Après un instant d'observation, il répondit:

—Nous tomberons au centre même de la mer de la Sérénité.

—N'est-ce pas une des régions les plus curieuses du satellite? questionna le préparateur.

Le savant s'était relevé et hochant la tête:

—C'est tout au moins, l'une des plus énigmatiques, répliqua-t-il; car elle est sujette à des changements sur lesquels les astronomes terrestres ne sont pas d'accord.

—Cependant s'ils les constatent...

—Aussi est-ce sur les causes de ces changements que l'on discute.

—Je ne comprends pas.

Sharp se courba de nouveau et, d'un signe de la main, appela son compagnon auprès de lui.

—Regardez, commanda-t-il.

Woriguin s'écarquillait les yeux.

—Eh bien? fit-il, quoi d'extraordinaire? C'est toujours la même chose: des montagnes... des cratères... des pics...

—N'apercevez-vous pas, sur la droite de la mer de la Sérénité, un petit éboulement de rochers?

—Si fait... à côté de ces arêtes brillantes de rochers.

—C'est le tumulus de Linné.

—Eh bien?

—Eh bien! ce petit cirque, aujourd'hui à peine perceptible, a été jadis très apparent; puisqu'on le trouve dessiné sur des cartes de la lune qui remontent à l'année 1651... En 1788, l'astronome Schroeter l'observa et le décrivit.
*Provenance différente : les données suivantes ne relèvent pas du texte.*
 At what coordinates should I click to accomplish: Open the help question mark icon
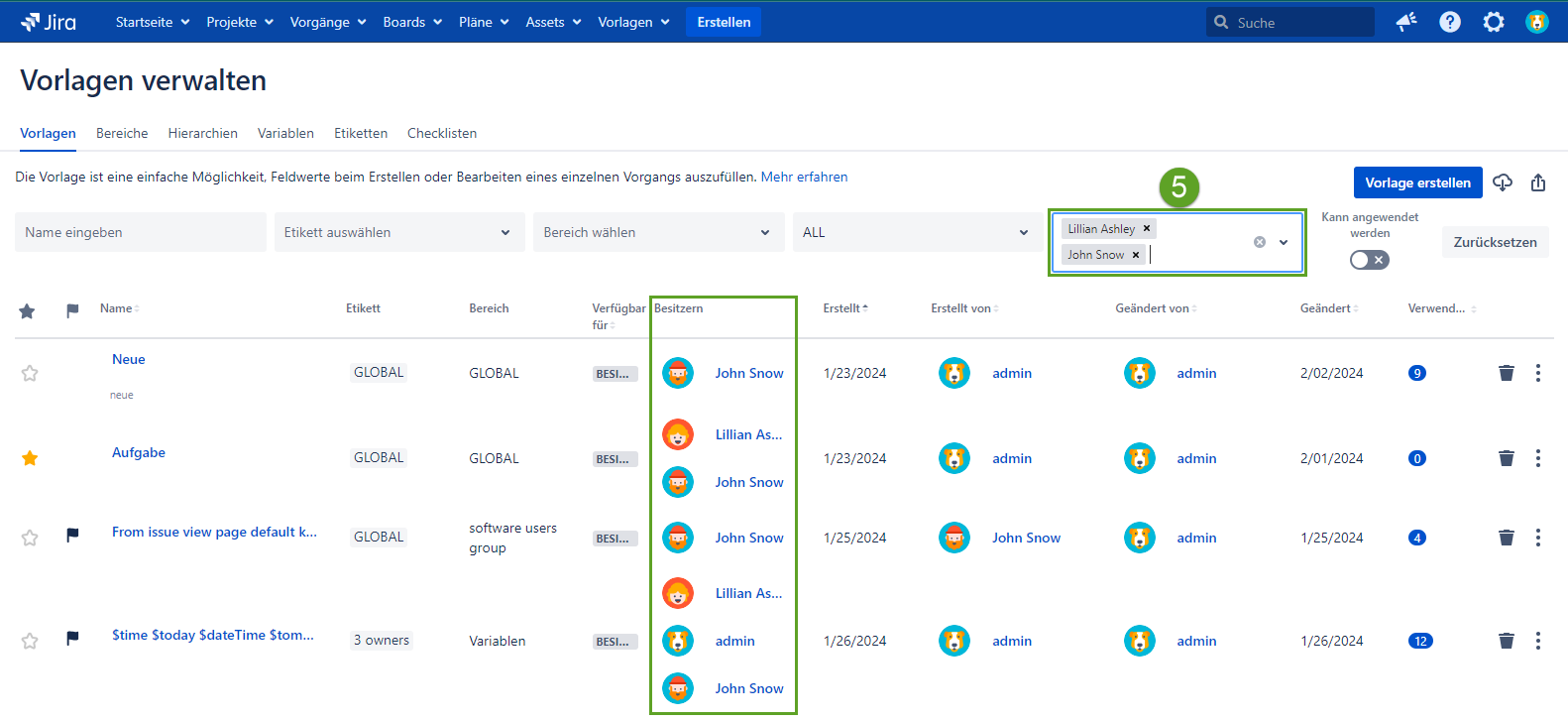point(1450,22)
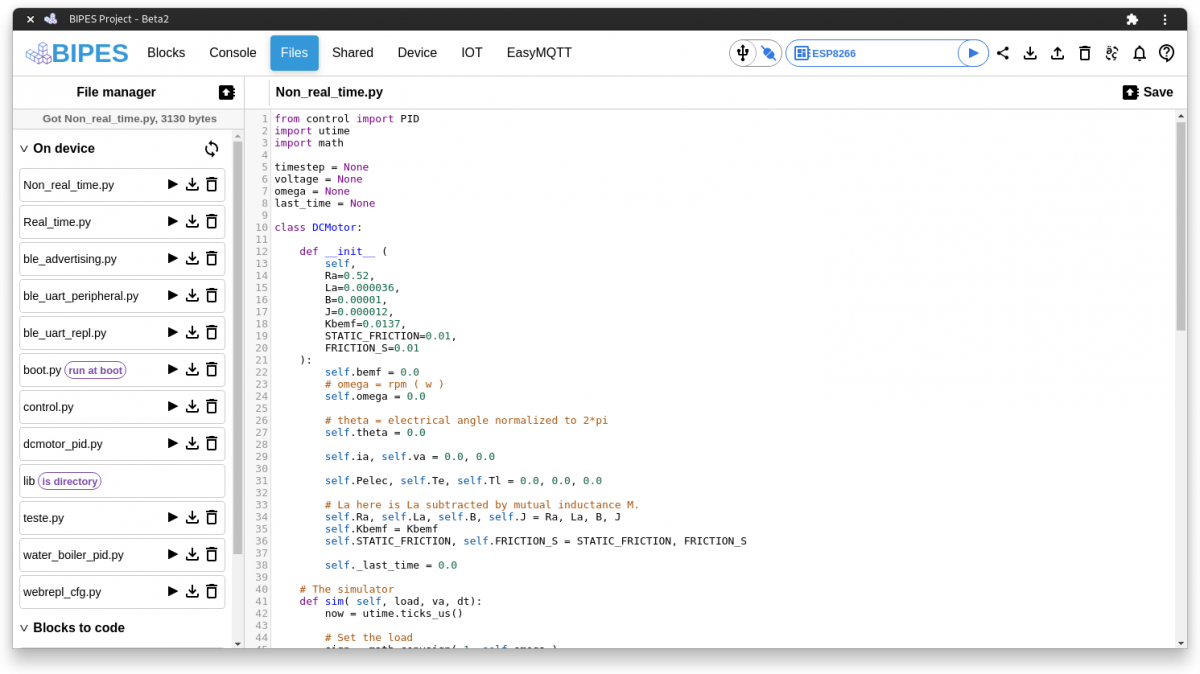The width and height of the screenshot is (1200, 674).
Task: Open the translate language icon
Action: click(x=1112, y=53)
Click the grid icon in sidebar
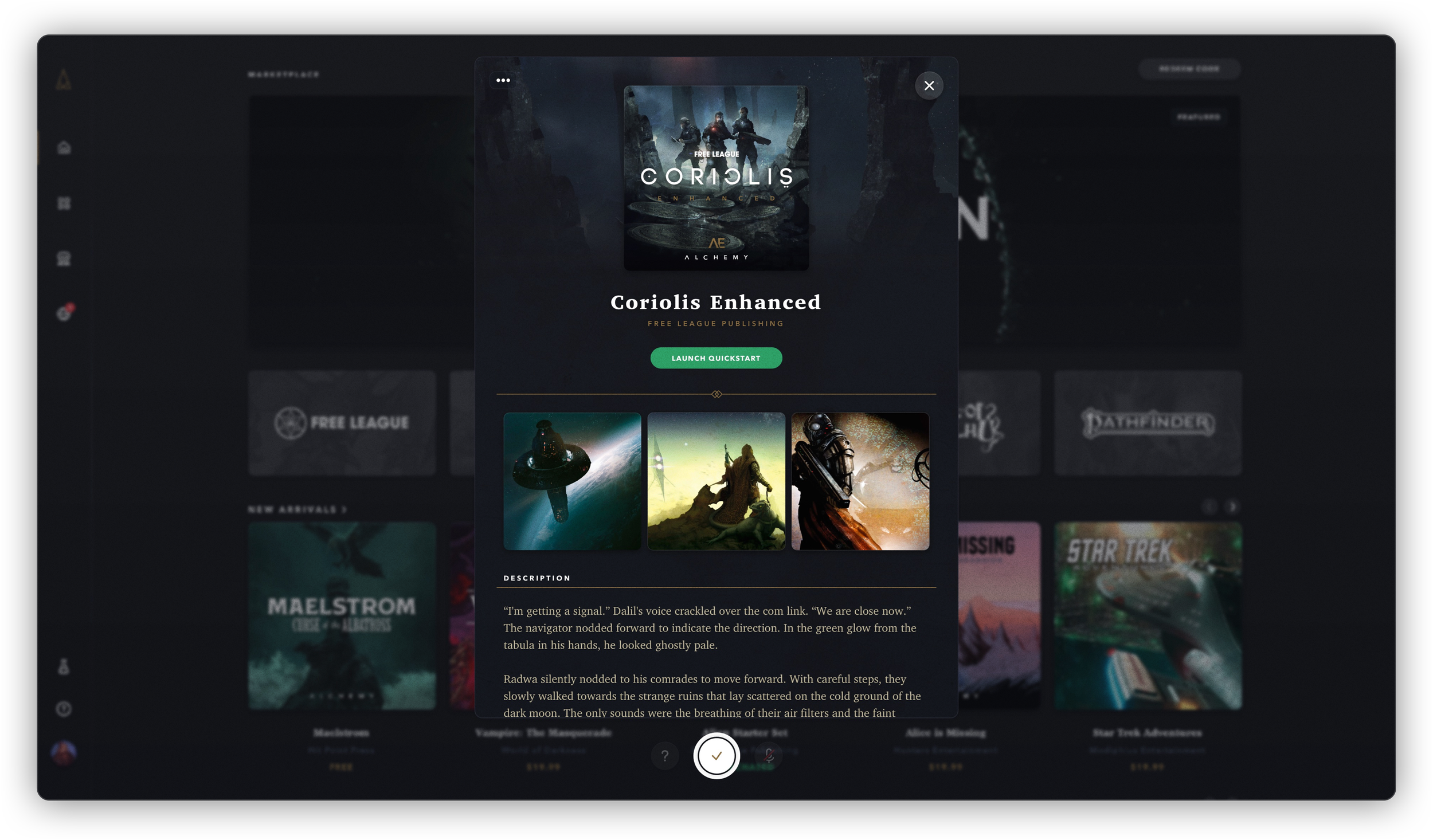The height and width of the screenshot is (840, 1433). coord(64,203)
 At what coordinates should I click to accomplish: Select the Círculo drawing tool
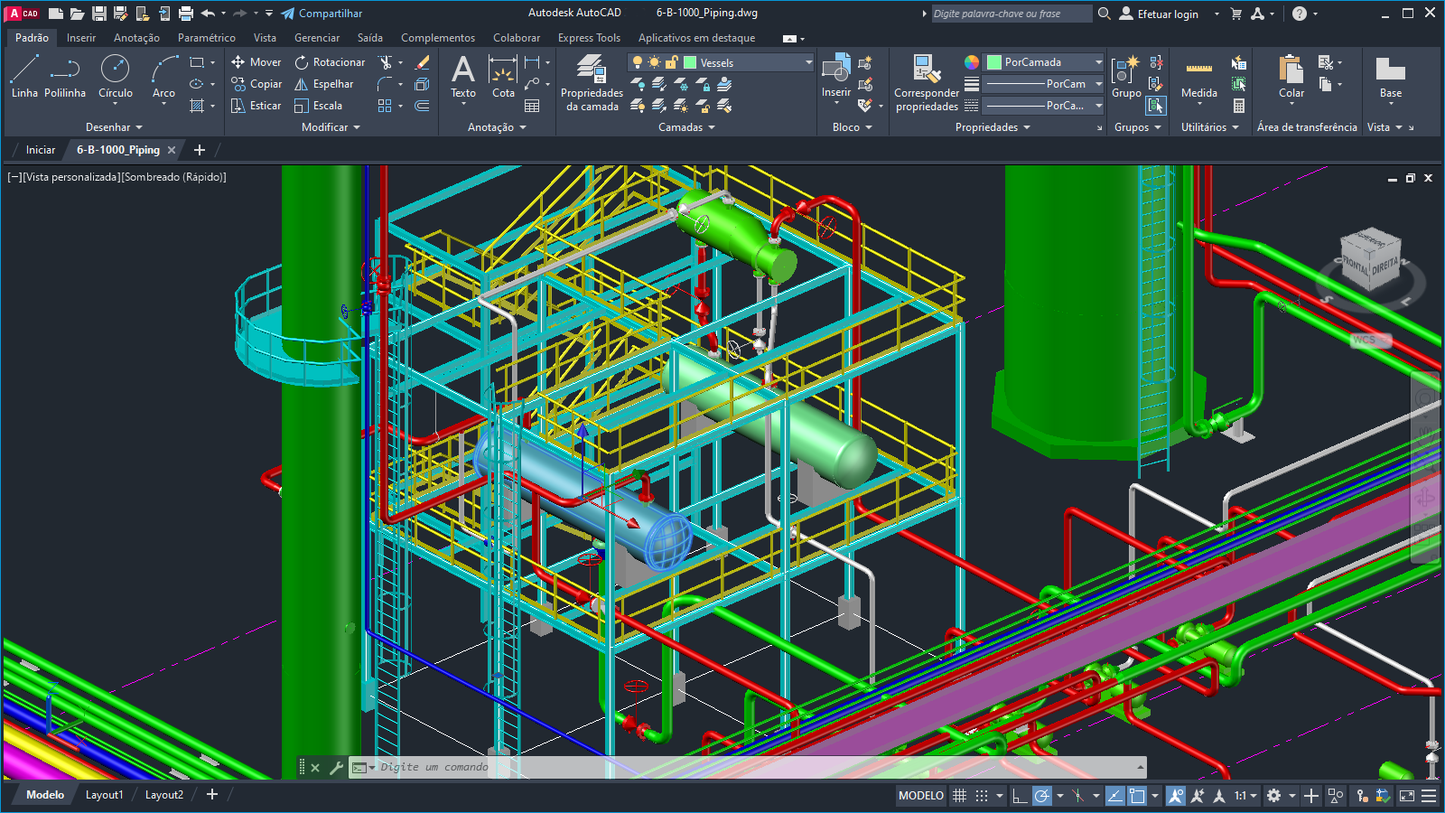[x=115, y=75]
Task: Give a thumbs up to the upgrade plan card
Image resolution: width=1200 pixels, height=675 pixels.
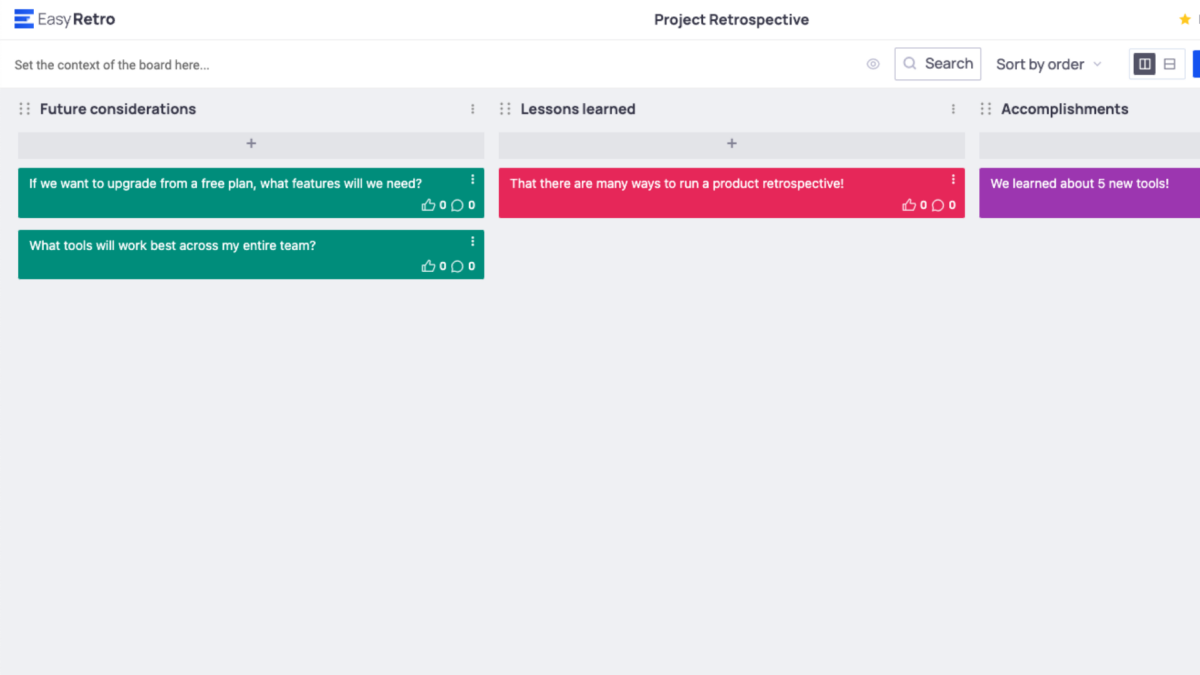Action: [430, 204]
Au temps de Lohrmann et de Maedler, ce cirque présentait un diamètre de 30,000 pieds et son intérieur, noir, ombreux était visible, par un éclairage oblique; au contraire, lorsque le soleil était élevé sur l'horizon, le tout avait l'apparence d'une tache blanchâtre.... Puis, brusquement, en 1866, Schmidt, directeur de l'observatoire d'Athènes, l'un des astronomes qui se sont le plus occupés de la lune, constatait que ce cratère était remplacé par un cône blanc, peu élevé et à pentes très douces... Enfin, tout récemment, le savant français Flammermont, observant ce point mystérieux, concluait que, depuis 1830, le cratère s'était plus ou moins comblé ou désagrégé.

Et maintenant, comme vous pouvez le constater vous-même, ce n'est plus qu'un dôme, de couleur blanchâtre, sans aucune cavité au centre, alors qu'il y a deux cents ans c'était un cirque ayant plus de dix kilomètres de largeur.

—Et qui a causé ce bouleversement? demanda Woriguin.

Sharp se releva et haussa les épaules.

—Cela, dit-il, nous ne le saurons qu'une fois arrivés là-bas.